> _Assignment_:
Return the records in full, with every character preserved.

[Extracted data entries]

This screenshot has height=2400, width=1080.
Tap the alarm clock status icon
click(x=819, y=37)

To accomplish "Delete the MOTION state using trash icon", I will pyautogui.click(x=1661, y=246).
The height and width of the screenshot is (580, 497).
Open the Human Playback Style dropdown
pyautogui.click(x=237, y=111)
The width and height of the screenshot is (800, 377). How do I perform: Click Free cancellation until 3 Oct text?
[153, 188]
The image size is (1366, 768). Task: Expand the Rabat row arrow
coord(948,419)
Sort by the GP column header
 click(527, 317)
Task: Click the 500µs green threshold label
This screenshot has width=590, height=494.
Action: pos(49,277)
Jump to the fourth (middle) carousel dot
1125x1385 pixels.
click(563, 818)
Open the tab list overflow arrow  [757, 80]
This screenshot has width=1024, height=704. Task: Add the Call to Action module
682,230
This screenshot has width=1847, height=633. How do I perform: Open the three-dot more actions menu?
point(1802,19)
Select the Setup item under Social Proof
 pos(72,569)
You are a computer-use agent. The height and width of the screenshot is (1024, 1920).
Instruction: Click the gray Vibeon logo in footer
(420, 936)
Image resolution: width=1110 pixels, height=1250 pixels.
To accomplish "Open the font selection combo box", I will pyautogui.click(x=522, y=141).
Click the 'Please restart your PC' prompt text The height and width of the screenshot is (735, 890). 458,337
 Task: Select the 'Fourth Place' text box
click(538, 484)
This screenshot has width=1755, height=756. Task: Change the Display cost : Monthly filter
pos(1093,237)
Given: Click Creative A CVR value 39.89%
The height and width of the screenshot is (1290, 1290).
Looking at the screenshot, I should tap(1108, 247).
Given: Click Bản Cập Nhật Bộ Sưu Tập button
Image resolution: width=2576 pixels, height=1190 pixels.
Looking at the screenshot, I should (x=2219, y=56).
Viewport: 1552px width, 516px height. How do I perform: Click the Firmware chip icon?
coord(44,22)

> _Response to the exercise_:
This screenshot has height=2400, width=1080.
Tap the alarm clock status icon
click(x=819, y=37)

To accomplish "Delete the MOTION state using trash icon", I will pyautogui.click(x=1661, y=246).
The height and width of the screenshot is (580, 497).
Open the Human Playback Style dropdown
pyautogui.click(x=237, y=111)
The width and height of the screenshot is (800, 377). How do I perform: Click Free cancellation until 3 Oct text?
[153, 188]
The image size is (1366, 768). Task: Expand the Rabat row arrow
coord(948,419)
Sort by the GP column header
 click(527, 317)
Task: Click the 500µs green threshold label
This screenshot has width=590, height=494.
Action: pos(49,277)
Jump to the fourth (middle) carousel dot
1125x1385 pixels.
click(563, 818)
Open the tab list overflow arrow  [757, 80]
This screenshot has width=1024, height=704. Task: Add the Call to Action module
682,230
This screenshot has width=1847, height=633. How do I perform: Open the three-dot more actions menu?
point(1802,19)
Select the Setup item under Social Proof
 pos(72,569)
You are a computer-use agent. The height and width of the screenshot is (1024, 1920).
Instruction: Click the gray Vibeon logo in footer
(420, 936)
Image resolution: width=1110 pixels, height=1250 pixels.
To accomplish "Open the font selection combo box", I will pyautogui.click(x=522, y=141).
Click the 'Please restart your PC' prompt text The height and width of the screenshot is (735, 890). 458,337
 Task: Select the 'Fourth Place' text box
click(538, 484)
This screenshot has width=1755, height=756. Task: Change the Display cost : Monthly filter
pos(1093,237)
Given: Click Creative A CVR value 39.89%
The height and width of the screenshot is (1290, 1290).
Looking at the screenshot, I should tap(1108, 247).
Given: Click Bản Cập Nhật Bộ Sưu Tập button
Image resolution: width=2576 pixels, height=1190 pixels.
Looking at the screenshot, I should (x=2219, y=56).
Viewport: 1552px width, 516px height. How do I perform: Click the Firmware chip icon?
coord(44,22)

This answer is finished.